SCENARIO CATASTROPHE EN MER MEDITERRANEE.
Le 25 mai 2009, vers 07h00, un pétrolier et un chimiquier entrent en collision au large de Saint Tropez. Ainsi débute l'exercice organisé par la préfecture maritime de la Méditerranée les 25 et 26 mai derniers. S'enchaînent alors à un rythme soutenu la gestion des navires peu ou pas manoeuvrants et de la circulation maritime perturbée, l'activation des cellules de crise au sein des préfectures maritime et terrestres concernées, la mesure du risque chimique, l'envoi d'équipes d'évaluation et d'intervention, l'assistance - remorquage - au navire, la mise en oeuvre de la procédure port refuge, la lutte contre la pollution en mer et sur le littoral, la gestion des déchets récupérés.

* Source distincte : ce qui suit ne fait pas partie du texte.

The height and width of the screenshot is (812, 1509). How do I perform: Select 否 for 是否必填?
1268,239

Avec cette fiction de 48h00, la plupart des séquences d'un évènement de mer - en temps accéléré - ont ainsi été envisagées.
Le scénario de l'exercice prévoyait en outre l'activation des accords régionaux - LION PLAN avec l'Espagne et plan RAMOGEPOL avec Monaco et l'Italie - ainsi que le recours aux moyens affrétés par l'EMSA. Ainsi, lors de la phase de lutte en mer qui s'est déroulée le 26 mai, de nombreux pavillons étaient présent : la SASEMAR espagnole était impliquée avec un avion de détection et un supply mutlimissions configué en mode antipollution, le CLARA CAMPOAMOR ; la guardiera costiera italienne a participé en dépêchant sur place un avion de détection ; les Douanes françaises ont mis en oeuvre leur avion de télédétection POLMAR II ; deux navires affrétés par l'EMSA ont profité de l'entraînement : le BAHIA TRES et le SALINA BAY ; la marine nationale oeuvrait sur zone avec le BSAD AILETTE et le BSR GAZELLE.

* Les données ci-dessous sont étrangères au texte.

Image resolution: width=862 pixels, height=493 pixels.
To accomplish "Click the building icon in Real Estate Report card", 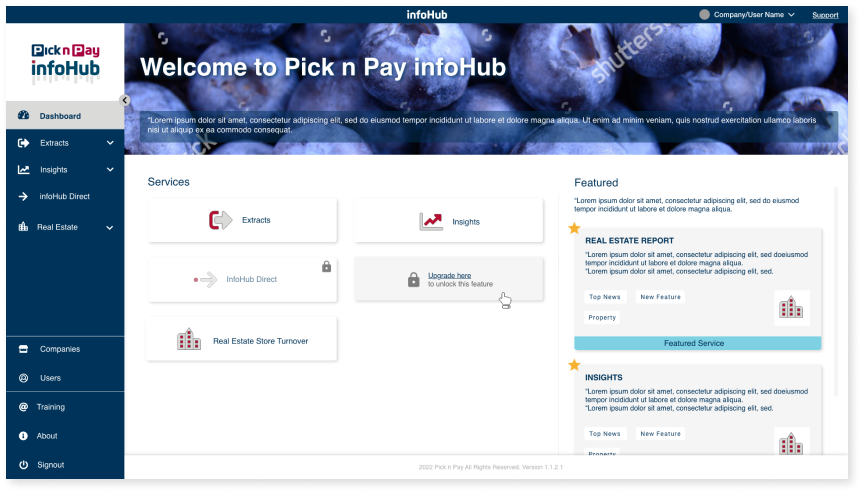I will pos(791,307).
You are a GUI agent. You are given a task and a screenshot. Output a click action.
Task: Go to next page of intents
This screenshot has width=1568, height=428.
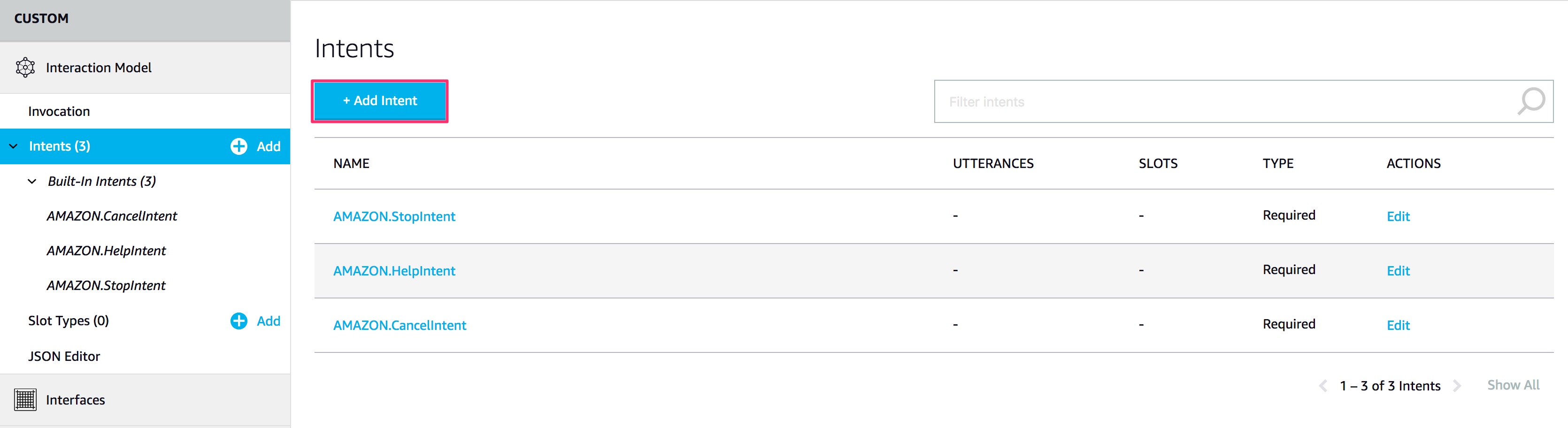(1457, 385)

Pour récupérer les nappes échappées du pétrolier percuté (matérialisées par de la balle de riz, produit végétal flottant quelques heures et bien visible à la surface de l'eau, tant depuis les passerelles de navires que depuis les aéronefs de détection), différentes méthodes de lutte ont été simultanément appliquées (confinement par barrages hauturiers tractés en boeuf et récupération avec engins type FRAMO/TRANSREC, mise en action de sweeping arm, mais aussi de chaluts THOMSEA tirés en boeuf par des chalutiers manoeuvrés par des pêcheurs locaux). Le remorqueur portuaire de Marseille VB PROVENCE, affrété pour l'occasion par la préfecture maritime de Toulon, a bien joué son rôle en tirant le barrage du BSAD AILETTE.

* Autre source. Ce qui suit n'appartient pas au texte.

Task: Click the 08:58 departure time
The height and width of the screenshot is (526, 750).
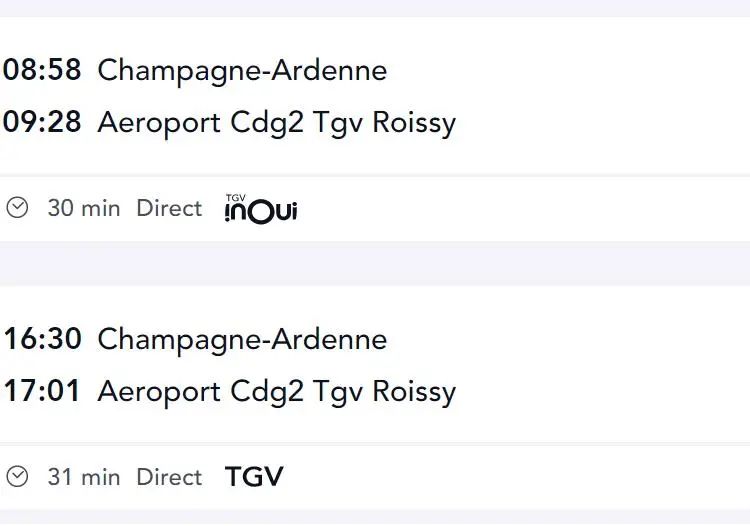Action: coord(42,70)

L'ensemble du dispositif était coordoné sur zone par le CEPPOL (OSC - on scene commander) à bord de l'AILETTE. Il s'agissait, après avoir déversé la balle de riz à la mer en des points tenus cachés, de coordoner les moyens aériens survolant la zone afin de récupérer les positions géographiques des nappes dérivantes détectées par ces derniers. L'OSC dirige alors les moyens nautiques adéquates sur les différentes zones de travail à fin de récupération des nappes d'hydrocarbures fictives.